List the records from the line with "You are a GUI" up to and including the line with "click(324, 17)" as a numbered list, leaving out blank lines and pictures.

== STORED RECORDS

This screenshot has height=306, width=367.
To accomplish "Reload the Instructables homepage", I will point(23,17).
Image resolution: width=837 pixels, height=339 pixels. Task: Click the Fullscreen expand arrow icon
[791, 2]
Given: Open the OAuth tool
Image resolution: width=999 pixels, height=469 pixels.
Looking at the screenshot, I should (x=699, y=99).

====
== STORED RECORDS

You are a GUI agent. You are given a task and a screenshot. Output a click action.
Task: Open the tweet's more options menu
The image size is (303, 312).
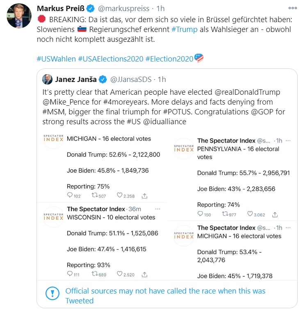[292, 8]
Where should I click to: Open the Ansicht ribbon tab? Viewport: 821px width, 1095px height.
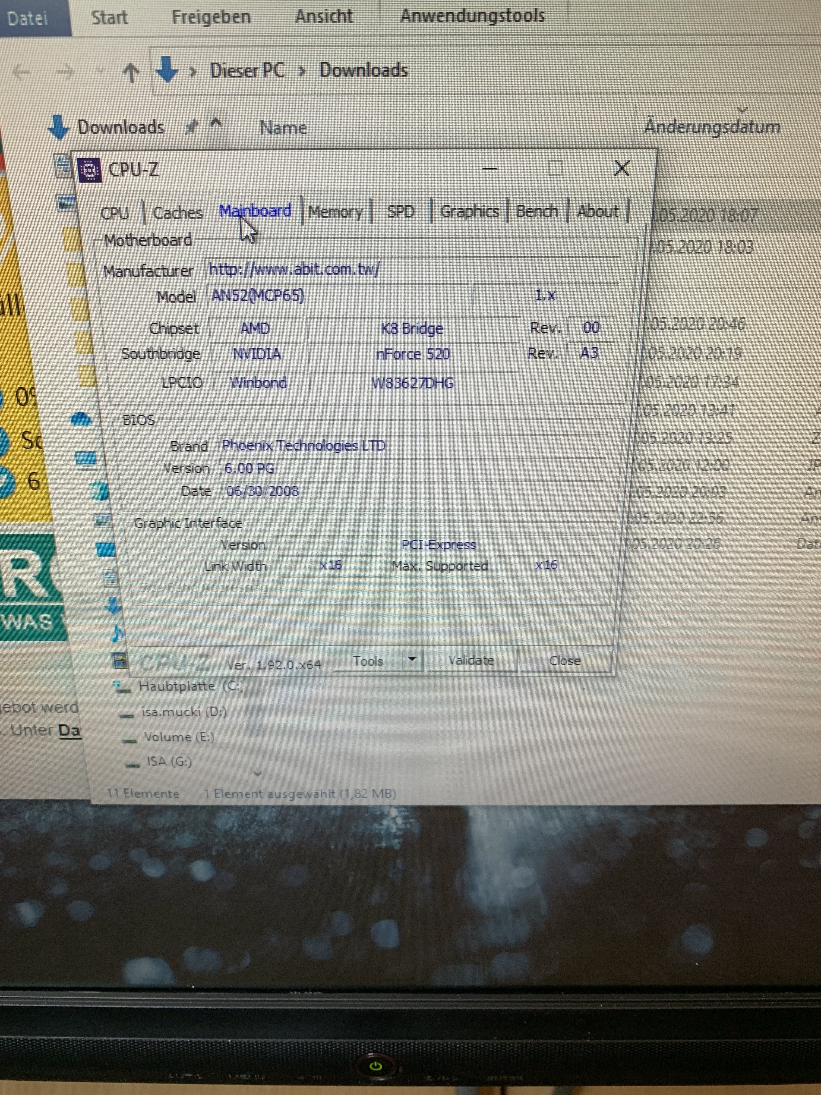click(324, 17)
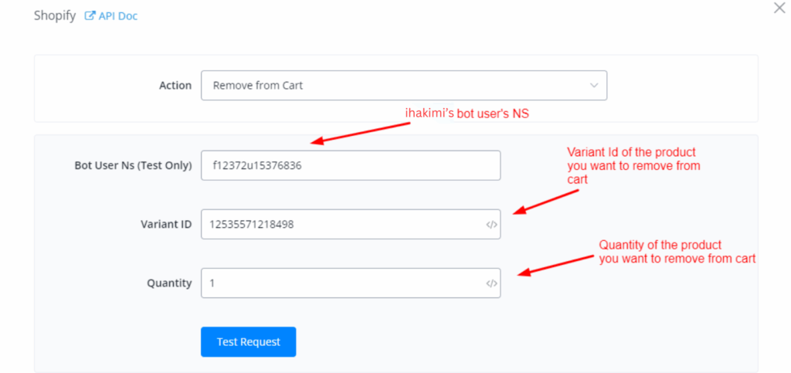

====

SOLUTION FOR THIS PROBLEM:
1. You are a GUI agent. You are given a task and a screenshot. Output a click action.
2. Task: Open the tweet's more options menu
3. The image size is (303, 312).
4. [292, 8]
5. Where should I click to: Open the Ansicht ribbon tab? Viewport: 821px width, 1095px height.
6. click(324, 17)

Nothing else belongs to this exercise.